# Exercise
Can you set out every line of the records below as a Markdown table with the columns "Row" and "Line", numbering the rows and skipping blank lines? Leave the pictures out of the answer.

[Item-finding records]
---
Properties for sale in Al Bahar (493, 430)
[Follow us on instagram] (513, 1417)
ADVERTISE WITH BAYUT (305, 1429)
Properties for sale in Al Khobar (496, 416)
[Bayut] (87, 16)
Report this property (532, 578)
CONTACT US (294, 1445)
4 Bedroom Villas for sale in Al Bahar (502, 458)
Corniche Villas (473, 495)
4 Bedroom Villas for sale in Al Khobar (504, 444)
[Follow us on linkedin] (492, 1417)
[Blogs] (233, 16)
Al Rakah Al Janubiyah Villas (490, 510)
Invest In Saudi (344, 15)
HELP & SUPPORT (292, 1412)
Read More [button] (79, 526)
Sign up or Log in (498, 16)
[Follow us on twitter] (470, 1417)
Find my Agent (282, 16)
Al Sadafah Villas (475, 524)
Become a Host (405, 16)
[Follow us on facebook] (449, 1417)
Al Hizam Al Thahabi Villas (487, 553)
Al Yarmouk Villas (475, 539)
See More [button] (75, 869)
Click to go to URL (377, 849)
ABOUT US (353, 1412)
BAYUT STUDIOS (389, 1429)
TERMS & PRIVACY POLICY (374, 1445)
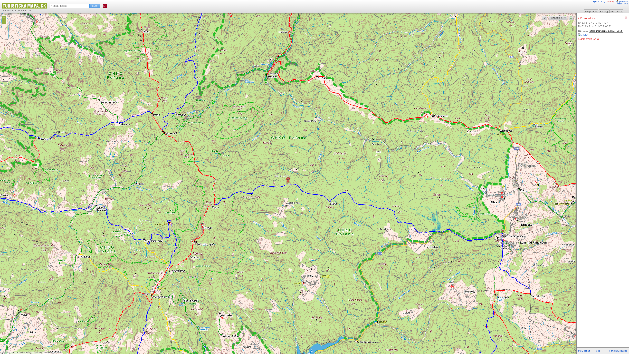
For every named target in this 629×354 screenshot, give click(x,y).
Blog (603, 1)
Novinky (610, 1)
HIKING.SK (26, 11)
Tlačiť (597, 350)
---
# Result
| Row | Line |
|---|---|
| 1 | Properties for sale in Al Bahar (493, 430) |
| 2 | [Follow us on instagram] (513, 1417) |
| 3 | ADVERTISE WITH BAYUT (305, 1429) |
| 4 | Properties for sale in Al Khobar (496, 416) |
| 5 | [Bayut] (87, 16) |
| 6 | Report this property (532, 578) |
| 7 | CONTACT US (294, 1445) |
| 8 | 4 Bedroom Villas for sale in Al Bahar (502, 458) |
| 9 | Corniche Villas (473, 495) |
| 10 | 4 Bedroom Villas for sale in Al Khobar (504, 444) |
| 11 | [Follow us on linkedin] (492, 1417) |
| 12 | [Blogs] (233, 16) |
| 13 | Al Rakah Al Janubiyah Villas (490, 510) |
| 14 | Invest In Saudi (344, 15) |
| 15 | HELP & SUPPORT (292, 1412) |
| 16 | Read More [button] (79, 526) |
| 17 | Sign up or Log in (498, 16) |
| 18 | [Follow us on twitter] (470, 1417) |
| 19 | Find my Agent (282, 16) |
| 20 | Al Sadafah Villas (475, 524) |
| 21 | Become a Host (405, 16) |
| 22 | [Follow us on facebook] (449, 1417) |
| 23 | Al Hizam Al Thahabi Villas (487, 553) |
| 24 | Al Yarmouk Villas (475, 539) |
| 25 | See More [button] (75, 869) |
| 26 | Click to go to URL (377, 849) |
| 27 | ABOUT US (353, 1412) |
| 28 | BAYUT STUDIOS (389, 1429) |
| 29 | TERMS & PRIVACY POLICY (374, 1445) |
| 30 | For every named target in this 629×354 screenshot, give click(x,y). |
| 31 | Blog (603, 1) |
| 32 | Novinky (610, 1) |
| 33 | HIKING.SK (26, 11) |
| 34 | Tlačiť (597, 350) |